I have an admission to make. I’m a smoker.

I joined the Merchant Navy on my 16th birthday in 1959 when 200 duty-free cigarettes cost about 50p.

Just about everybody smoked, and it made me feel ‘grown up’.

In the years since, there have been periods, often lasting weeks or months, where I gave it up.

I even attended Mansfield’s New Leaf Clinic for three months and was presented with a Non-Smoker certificate.

Yet old habits die hard, and to be honest, I have always enjoyed a nice cigar or a roll-up. But now that British pub culture has been killed off, I am tired of standing out in the cold for my pleasure, being made to feel like a leper.

In October the Government’s next big stop smoking drive is upon us. It is called Stoptober and the idea is if you can stop for 28 days, you are five times more likely to stop for good.

So, with the mutual support of my smoking neighbour across the street, we shall give it a try. Maybe this time I might do it.

I have tried the patches. Best thing you can do with them is put them over your eyes so you cannot see where your fags are.

The nicotine gum?
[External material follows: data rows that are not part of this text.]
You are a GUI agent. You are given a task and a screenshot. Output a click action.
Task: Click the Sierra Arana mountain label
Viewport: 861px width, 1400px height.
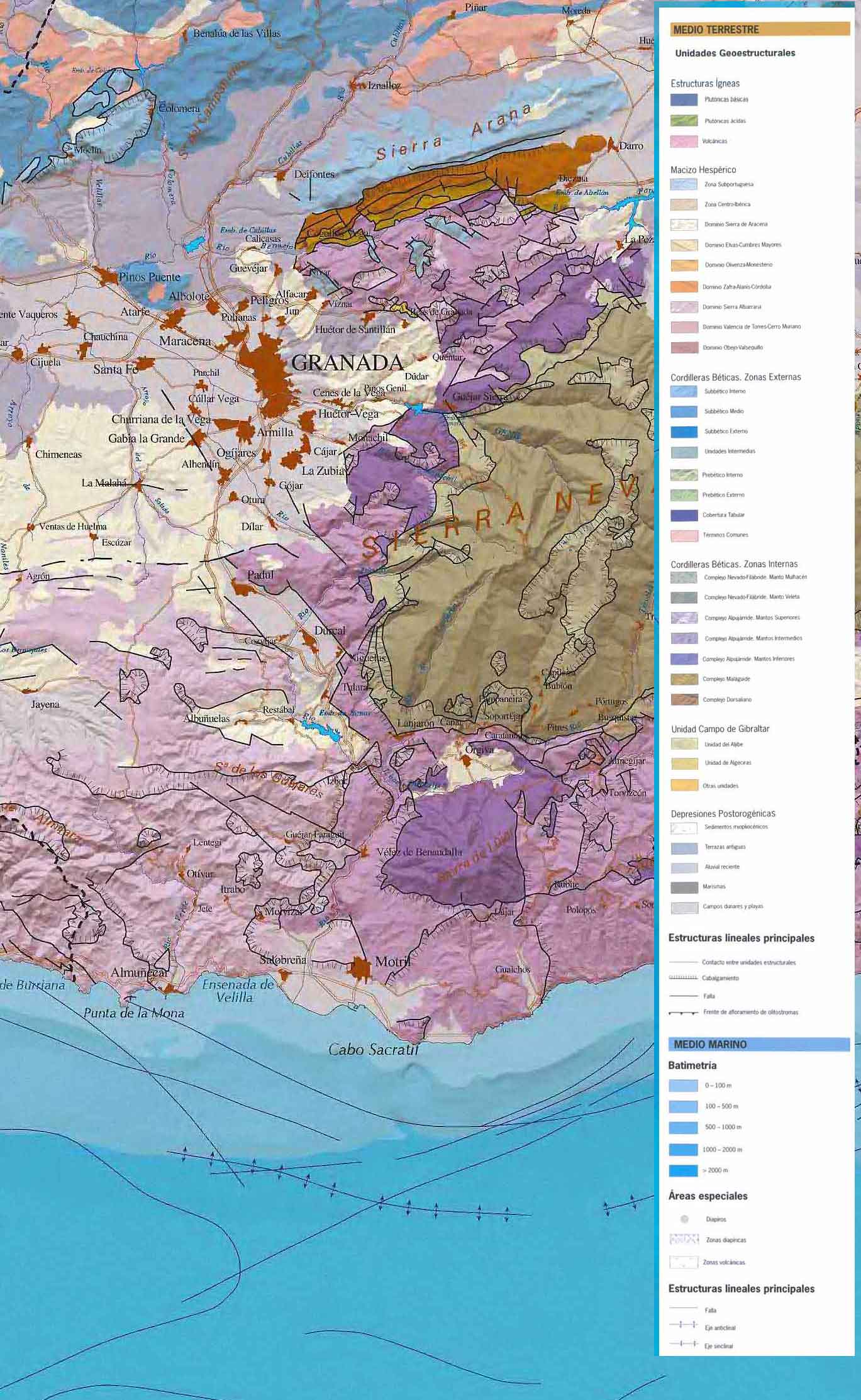tap(453, 133)
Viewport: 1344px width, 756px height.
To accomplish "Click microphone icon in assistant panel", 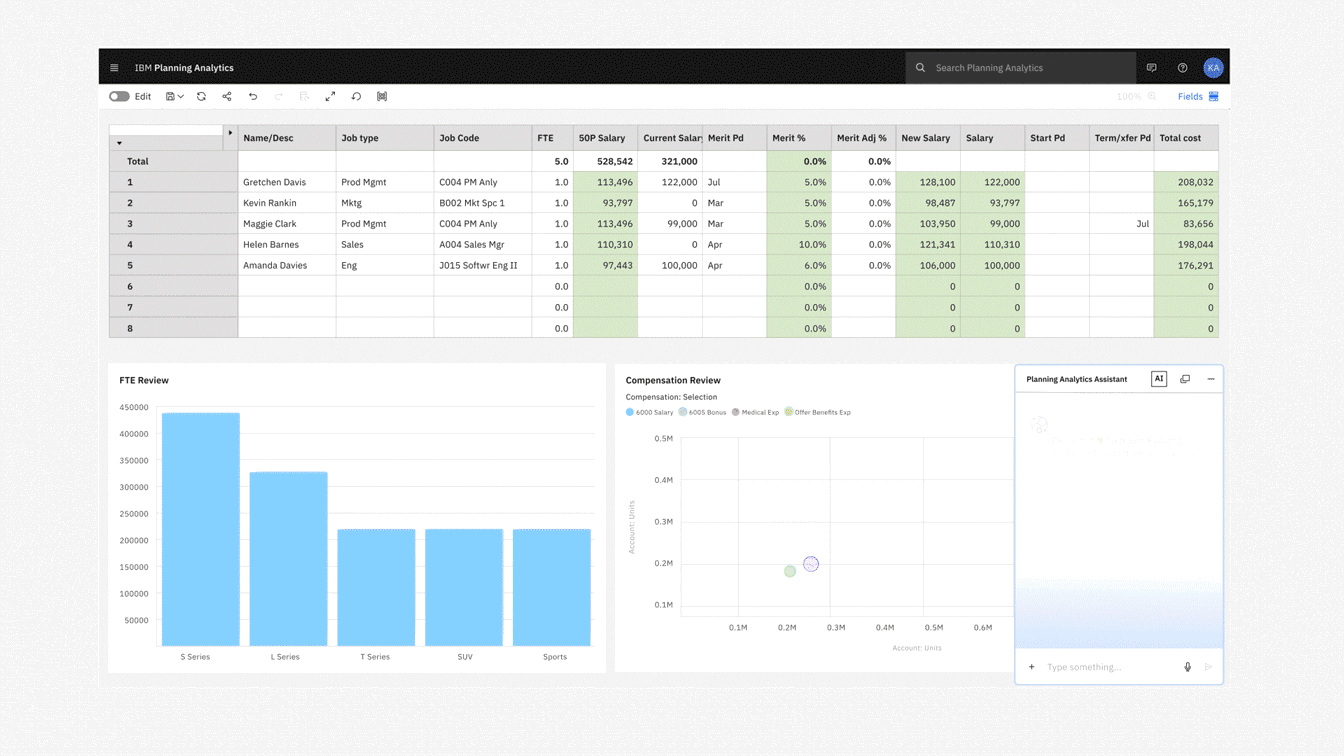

That’s addictive too, and expensive. E-cigarettes? I have three. They’re as much use as a chocolate tea-pot. But we all know that tobacco is a ‘bad thing’, and if you contact the Department of Health, they will tell you: “Smoking is the largest single cause of preventable illness and premature death in the UK. It kills 106,000 people every year and costs the British taxpayer more than £1.7billion a year.

“It causes 84 per cent of deaths from lung cancer and 83 per cent of deaths from chronic obstructive lung disease, including bronchitis”

That is bad news. However, my residual affection for tobacco inspires me to make a few points about smokers.

First of all, let us consider the hypocrisy of our politicians. Cannabis is an illegal drug, as are many others. You cannot buy them in shops.

Yet an industry which is proven to cause the death of 106,000 UK residents every year is allowed to function legally.

It has too many investors and shareholders - some of them in Parliament - to suffer any serious legislation.

The total health budget for the NHS in the UK for 2012-13 was around £125 billion.

When anti-smoking zealots trot out their line ‘smokers should not be treated on the NHS’, they forget. Through National Insurance, we, like everyone else, have paid at the door.

Figures from HMRC show that the revenue from tobacco duty for the same period was £12.3 billion.

Subtract the £1.7 billion smoking illness consumes, and it is plain that smokers are annually contributing over £10 billion to the exchequer.

That would pay for the complete NHS bill for Scotland.

It is worth mentioning too that obesity is costing the NHS £6 billion per year, but I do not have to stand outside to eat a sausage roll.